On Mon, 28 Jun 2010 17:03:09 +0100, Martin Simmons <martin@lispworks.com>  
wrote:

> The array is just the contents of a file, so (unsigned-byte 8) doesn't
> contrain the output size.  The bytes are interpreted by the OS  
> functions, so
> the format can be whatever they can deal with (probably on WAV on  
> Windows).

I am not sure how that works, to be honest, if one just passes an array,  
the OS would not know its samplerate while it may figure the resolution by  
the element type, in case of (unsigned-byte 8) it would be 8 bit, so if  
one passed an (unsigned-byte 16) array that could be interpreted as 16 bit  
resolution and so on.

Yet, I tried to generate an array with the :element-type of (unsigned-byte  
8) and convert it to a sound object using (load-sound) which worked, but  
the object would not play back and nil would be returned. An array read  
 from a WAV file would convert and play back nicely.

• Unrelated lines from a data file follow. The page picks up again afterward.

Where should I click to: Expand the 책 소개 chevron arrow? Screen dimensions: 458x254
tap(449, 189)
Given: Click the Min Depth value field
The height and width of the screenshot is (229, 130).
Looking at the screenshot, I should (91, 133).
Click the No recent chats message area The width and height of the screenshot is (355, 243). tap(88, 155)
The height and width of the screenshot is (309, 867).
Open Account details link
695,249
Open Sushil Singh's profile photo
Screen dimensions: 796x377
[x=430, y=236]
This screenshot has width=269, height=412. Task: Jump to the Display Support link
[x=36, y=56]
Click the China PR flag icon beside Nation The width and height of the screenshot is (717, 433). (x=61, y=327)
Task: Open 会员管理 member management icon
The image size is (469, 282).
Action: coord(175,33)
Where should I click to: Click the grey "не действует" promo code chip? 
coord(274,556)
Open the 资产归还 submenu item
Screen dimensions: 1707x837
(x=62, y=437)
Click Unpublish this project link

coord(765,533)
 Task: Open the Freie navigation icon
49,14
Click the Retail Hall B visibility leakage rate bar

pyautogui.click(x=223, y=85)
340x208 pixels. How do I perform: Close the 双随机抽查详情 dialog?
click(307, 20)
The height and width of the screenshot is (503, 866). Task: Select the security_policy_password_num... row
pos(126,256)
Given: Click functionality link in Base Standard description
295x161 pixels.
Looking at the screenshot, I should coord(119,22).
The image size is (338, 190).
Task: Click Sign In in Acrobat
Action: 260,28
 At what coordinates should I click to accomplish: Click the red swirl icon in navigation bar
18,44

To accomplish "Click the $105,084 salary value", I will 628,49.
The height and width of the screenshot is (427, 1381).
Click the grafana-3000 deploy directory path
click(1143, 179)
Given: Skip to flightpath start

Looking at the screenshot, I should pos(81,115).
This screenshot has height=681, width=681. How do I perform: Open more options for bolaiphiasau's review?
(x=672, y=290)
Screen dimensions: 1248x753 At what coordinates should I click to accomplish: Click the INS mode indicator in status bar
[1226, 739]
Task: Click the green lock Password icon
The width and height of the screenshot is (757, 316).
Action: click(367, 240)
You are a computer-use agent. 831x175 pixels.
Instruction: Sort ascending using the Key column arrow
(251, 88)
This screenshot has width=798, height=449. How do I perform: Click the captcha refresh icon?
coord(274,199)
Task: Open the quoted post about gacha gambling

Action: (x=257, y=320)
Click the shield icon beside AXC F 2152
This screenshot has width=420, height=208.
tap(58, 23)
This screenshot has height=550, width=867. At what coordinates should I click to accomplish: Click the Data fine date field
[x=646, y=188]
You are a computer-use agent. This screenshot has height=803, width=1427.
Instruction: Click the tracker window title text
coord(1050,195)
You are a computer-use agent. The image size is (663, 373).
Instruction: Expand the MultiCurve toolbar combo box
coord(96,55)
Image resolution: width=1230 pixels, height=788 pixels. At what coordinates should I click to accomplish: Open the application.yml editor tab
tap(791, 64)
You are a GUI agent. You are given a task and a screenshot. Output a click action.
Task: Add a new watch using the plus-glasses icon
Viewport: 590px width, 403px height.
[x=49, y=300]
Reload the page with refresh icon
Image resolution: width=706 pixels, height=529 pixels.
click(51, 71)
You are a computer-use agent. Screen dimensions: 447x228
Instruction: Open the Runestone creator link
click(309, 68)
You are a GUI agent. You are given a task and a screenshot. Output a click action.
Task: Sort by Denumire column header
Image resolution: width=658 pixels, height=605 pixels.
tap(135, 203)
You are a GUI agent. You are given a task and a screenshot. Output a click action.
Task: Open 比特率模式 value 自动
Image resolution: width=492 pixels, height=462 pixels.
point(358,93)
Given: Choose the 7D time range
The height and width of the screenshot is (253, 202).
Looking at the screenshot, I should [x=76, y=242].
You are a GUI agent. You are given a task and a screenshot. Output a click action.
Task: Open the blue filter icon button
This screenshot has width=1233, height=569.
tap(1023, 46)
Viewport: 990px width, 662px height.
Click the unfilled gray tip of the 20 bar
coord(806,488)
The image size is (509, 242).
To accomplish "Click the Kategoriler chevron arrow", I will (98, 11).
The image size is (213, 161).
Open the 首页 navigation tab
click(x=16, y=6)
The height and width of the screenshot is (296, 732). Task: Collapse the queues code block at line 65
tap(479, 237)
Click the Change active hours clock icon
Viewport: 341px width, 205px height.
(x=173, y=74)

Re: (Lisp-HUG) Re: Audio playback

On Mon, 28 Jun 2010 17:41:55 +0100, Tim Bradshaw <tfb@cley.com> wrote:

> I guess the point is that the array is just exactly what was in the  
> file, considered as a sequence of bytes, and, for instance, WAV files  
> encode their data rate and so on in metadata which is in the file (and  
> hence in the array).

All right, I see, this all makes sense now.